3. SECOND POSITION PLIÉS WITH ALTERNATING HEEL LIFTS
Works your quads, calves and glutes.
Start by standing with one arm resting on a barre or chair. Bring your other arm and feet out to second position, then bend your knees until your thighs are parallel to the ground.
Remain in the same position and start to move up and down, raising your heel on one side for four counts then lowering it and raising the heel on the other side for four counts. Repeat this sixteen times.
4. SECOND POSITION PLIÉ TO PASSÉ
Works your quads, glutes and inner thighs.
Start by standing up straight, with one arm resting on a barre or chair. Bring your other arm and your feet out to the side, until they are in line with your shoulders. Bend your knees until your thighs are parallel to the ground.
From a standing position, press through your feet to return to a standing position. As you do this, draw your outside leg in and up with your toe pointed, until it lightly touches your knee. Return to the second position plié and flow through 16 counts. Switch sides and repeat.
5. FIRST POSITION PLIÉS ON RELEVÉ
Works your quads and calves.
First, stand with one arm resting on a barre or chair, and the other arm outstretched in first position. Bring your feet into first position, with your heels touching and your toes pointed out. Lift your heels up into relevé, then bend both legs into a plié.
Next, balance on your feet and press through the balls of your feet to straighten your legs. Bend your legs again and flow through 16 counts. Then hold a plié position and pulse up an inch and down an inch for another 16 counts.
6. FIRST POSITION RELEVÉS
Works your calves, quads and glutes.
Start by standing with one arm resting on a barre or chair, and the other arm out in first position. Bring your feet into first position, with your heels touching and your toes pointed out.
Raise your heels whilst also swinging your arm up overhead, then lower back down and repeat the movement.
7. BATTEMENT KICKS
Works your core, hamstrings and inner thighs.
Stand with your body slightly angled away from the barre or chair, with one arm resting on it and the other arm in fifth position overhead. Bring your feet to first position, with your heels touching and your toes pointed out.
Step 2: Begin by brushing the floor with your right leg, lifting it as high as you can comfortably go. With control, lower your leg back down, alternating between fifth position (heel to toe) and first position (heels together, toes apart). That slight cross of the legs will help fire up your inner thighs. Flow through 16 counts, switch sides and repeat.
8. HAMSTRING PRESS BACK
Works your hamstrings and glutes.
Start by standing tall with both of your hands resting on a chair or barre for balance. Keeping your feet parallel to each other, bend your legs slightly into a plié position and lift your right foot off the ground.

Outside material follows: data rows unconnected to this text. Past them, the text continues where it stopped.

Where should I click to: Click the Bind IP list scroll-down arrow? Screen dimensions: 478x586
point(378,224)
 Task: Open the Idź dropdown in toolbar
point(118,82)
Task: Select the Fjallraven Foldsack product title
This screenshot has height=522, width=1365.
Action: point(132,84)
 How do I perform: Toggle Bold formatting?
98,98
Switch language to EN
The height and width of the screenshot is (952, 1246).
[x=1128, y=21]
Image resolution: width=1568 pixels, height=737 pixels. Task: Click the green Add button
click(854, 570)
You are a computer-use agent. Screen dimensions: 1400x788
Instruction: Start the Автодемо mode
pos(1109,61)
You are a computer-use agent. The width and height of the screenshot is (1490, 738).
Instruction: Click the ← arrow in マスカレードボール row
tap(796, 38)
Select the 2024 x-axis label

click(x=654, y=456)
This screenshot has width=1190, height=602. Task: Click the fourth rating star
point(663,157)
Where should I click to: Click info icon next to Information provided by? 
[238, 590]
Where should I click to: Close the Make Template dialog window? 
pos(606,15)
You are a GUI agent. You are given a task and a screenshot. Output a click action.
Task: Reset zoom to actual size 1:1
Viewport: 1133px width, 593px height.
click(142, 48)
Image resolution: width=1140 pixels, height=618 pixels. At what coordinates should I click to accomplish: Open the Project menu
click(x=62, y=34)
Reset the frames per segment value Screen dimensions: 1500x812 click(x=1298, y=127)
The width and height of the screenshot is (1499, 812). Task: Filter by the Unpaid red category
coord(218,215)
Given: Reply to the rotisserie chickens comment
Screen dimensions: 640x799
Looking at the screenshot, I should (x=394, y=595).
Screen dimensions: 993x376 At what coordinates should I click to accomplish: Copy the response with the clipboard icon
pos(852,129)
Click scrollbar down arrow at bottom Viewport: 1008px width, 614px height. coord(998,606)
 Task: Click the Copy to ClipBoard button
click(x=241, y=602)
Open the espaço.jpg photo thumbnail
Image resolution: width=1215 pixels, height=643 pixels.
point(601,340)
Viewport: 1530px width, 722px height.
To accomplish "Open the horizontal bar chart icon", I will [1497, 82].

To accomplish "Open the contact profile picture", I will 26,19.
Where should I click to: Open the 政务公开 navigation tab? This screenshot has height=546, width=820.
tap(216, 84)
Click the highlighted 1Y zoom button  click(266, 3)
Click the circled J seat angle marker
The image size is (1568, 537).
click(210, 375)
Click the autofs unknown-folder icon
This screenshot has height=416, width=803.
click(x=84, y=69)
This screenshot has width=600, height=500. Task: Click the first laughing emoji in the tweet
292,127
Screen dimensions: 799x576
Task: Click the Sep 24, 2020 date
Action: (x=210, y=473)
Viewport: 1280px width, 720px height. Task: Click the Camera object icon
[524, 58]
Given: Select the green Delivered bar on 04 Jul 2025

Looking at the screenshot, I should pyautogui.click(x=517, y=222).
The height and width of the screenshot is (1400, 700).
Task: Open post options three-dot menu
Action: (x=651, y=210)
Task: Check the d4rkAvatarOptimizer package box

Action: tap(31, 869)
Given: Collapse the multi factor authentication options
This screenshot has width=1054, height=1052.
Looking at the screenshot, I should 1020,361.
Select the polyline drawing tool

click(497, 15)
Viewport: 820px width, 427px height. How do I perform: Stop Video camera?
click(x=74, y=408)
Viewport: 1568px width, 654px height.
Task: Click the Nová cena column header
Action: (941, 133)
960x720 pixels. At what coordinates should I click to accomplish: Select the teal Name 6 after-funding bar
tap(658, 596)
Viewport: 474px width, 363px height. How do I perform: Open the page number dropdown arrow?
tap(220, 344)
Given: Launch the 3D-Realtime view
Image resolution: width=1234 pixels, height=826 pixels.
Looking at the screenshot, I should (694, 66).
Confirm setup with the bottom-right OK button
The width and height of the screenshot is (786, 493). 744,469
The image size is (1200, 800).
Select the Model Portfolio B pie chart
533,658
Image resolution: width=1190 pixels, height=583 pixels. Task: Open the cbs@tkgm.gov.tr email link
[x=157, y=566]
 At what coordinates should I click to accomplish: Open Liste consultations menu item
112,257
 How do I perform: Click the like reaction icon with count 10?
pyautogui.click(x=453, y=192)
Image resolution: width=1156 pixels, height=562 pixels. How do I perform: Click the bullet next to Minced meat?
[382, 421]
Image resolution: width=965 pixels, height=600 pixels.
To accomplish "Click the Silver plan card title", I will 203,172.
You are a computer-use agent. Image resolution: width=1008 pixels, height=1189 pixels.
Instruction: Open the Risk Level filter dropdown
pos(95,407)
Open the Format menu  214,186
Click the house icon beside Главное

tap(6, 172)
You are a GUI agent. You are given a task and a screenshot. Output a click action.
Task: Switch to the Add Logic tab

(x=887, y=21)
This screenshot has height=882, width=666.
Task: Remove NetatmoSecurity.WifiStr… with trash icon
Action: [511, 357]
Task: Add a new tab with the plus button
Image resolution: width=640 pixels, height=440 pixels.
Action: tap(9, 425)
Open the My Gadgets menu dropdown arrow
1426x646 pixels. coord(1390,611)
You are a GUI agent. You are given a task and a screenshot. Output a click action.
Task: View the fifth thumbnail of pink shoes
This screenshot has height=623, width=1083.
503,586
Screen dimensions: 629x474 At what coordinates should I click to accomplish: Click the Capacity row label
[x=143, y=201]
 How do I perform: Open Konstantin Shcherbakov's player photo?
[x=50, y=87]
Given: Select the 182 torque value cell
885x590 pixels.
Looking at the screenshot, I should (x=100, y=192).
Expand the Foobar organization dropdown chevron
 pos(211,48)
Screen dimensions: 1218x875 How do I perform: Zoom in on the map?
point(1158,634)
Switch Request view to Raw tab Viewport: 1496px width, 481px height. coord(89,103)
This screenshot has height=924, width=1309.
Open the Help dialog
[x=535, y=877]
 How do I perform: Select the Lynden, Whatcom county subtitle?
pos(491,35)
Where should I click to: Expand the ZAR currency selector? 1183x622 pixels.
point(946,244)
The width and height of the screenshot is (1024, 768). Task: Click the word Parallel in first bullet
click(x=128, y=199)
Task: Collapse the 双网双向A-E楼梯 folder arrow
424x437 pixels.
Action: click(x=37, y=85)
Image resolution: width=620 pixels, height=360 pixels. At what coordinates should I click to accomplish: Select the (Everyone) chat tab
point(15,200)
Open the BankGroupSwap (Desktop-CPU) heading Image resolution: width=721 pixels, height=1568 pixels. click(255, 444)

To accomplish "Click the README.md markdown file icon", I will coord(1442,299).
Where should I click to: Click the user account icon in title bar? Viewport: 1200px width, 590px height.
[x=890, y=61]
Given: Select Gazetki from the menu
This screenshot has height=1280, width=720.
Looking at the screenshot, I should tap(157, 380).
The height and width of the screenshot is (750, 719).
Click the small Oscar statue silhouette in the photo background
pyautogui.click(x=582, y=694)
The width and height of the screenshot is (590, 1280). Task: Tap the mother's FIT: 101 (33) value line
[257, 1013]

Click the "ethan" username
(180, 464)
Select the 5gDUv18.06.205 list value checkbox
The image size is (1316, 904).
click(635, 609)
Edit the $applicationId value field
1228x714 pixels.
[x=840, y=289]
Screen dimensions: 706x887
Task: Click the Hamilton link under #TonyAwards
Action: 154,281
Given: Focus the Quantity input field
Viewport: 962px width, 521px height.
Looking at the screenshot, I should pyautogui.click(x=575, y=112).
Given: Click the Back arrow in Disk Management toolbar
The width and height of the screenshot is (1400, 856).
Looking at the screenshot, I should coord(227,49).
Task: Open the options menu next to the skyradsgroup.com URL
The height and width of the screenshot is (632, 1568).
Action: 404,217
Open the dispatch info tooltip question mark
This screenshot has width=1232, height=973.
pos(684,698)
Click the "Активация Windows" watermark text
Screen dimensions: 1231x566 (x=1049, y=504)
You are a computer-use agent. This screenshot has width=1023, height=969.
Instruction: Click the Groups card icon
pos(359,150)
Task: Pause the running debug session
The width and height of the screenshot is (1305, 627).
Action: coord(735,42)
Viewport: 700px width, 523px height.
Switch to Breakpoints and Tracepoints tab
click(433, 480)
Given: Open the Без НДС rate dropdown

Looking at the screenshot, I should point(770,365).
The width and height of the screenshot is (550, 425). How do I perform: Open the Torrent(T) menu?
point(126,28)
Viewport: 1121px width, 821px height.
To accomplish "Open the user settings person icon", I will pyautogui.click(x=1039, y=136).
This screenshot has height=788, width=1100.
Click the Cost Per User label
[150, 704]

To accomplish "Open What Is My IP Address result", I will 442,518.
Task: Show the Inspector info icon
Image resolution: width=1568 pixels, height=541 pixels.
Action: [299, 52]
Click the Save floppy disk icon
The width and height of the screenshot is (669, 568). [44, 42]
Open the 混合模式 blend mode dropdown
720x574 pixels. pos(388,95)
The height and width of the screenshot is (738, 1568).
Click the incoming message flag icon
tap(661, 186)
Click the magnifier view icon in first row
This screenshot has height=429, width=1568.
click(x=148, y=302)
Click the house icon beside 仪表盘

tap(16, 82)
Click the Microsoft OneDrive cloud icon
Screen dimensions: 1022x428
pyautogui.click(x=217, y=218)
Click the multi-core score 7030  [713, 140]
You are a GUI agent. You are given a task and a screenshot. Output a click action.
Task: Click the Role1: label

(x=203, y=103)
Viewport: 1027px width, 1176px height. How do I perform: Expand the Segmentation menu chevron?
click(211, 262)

To fire up your hamstring, curl your foot up and in towards the back of your thigh. From here, use your glutes to lift and lower the floating leg, so that the knees come together then separate as you lift. Flow through 16 counts, switch sides and repeat.
9. SIDE SEAT SERIES
Works your gluteus medius and obliques.
Start by standing with one elbow resting on a barre or chair, and the other arm extended high overhead. Bring your feet into first position, with your heels touching and your toes pointed out.
Step 2: Keeping your right leg straight, lift it up to the side while drawing your elbow down and in toward your hip. Your hips should be rotated and stacked on top of each other. Use your oblique to help lift your leg while keeping your spine long and extended. After 16 counts of full extension, hold the lifted position and pulse it out for 16 more counts.
10. PARALLEL LUNGE SERIES
Works your quads, glutes and calves.
Start by standing up straight with your chest facing the barre or chair, using both hands for balance. Take a step backwards with your right foot into a lunge, then bend both legs down into a plié, making sure your left knee is directly above your left ankle.
Pulse while remaining in a plié and without fully straightening either leg 16 times, then hold the lunge, lift your front heel and lower it 16 more times. Switch sides and repeat.